ACTION ITEM. Copy out precisely the lines of the material that follows, beginning with the line containing "Select キーボード - 英語 (UK) entry" and ending with its last line; exclude pictures.

------------------------------

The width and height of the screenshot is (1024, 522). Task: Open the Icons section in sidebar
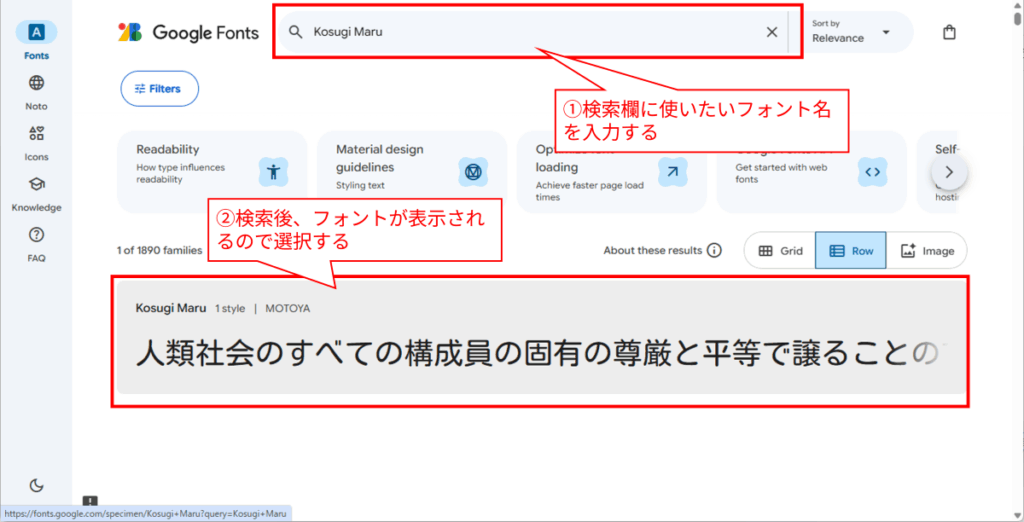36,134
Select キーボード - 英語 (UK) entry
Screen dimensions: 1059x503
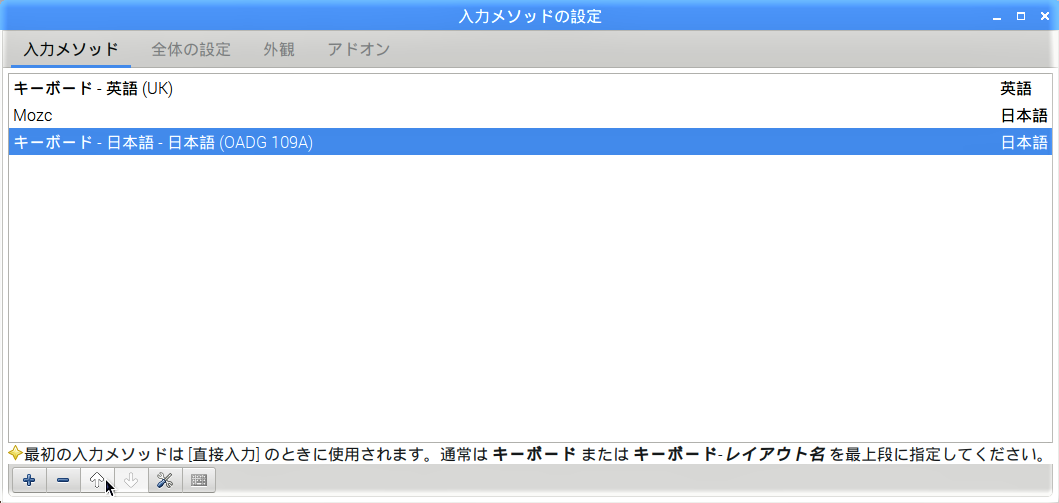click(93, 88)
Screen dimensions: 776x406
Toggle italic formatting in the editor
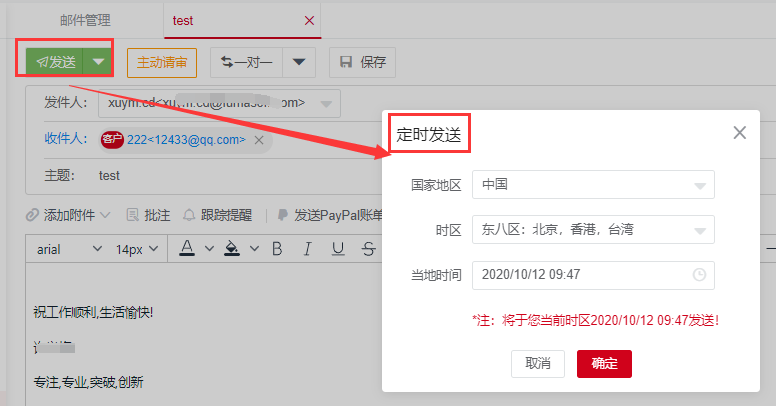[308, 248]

------------------------------

RESULT OF THE TASK.
Select キーボード - 英語 (UK) entry
Screen dimensions: 1059x503
click(93, 88)
Screen dimensions: 776x406
Toggle italic formatting in the editor
[308, 248]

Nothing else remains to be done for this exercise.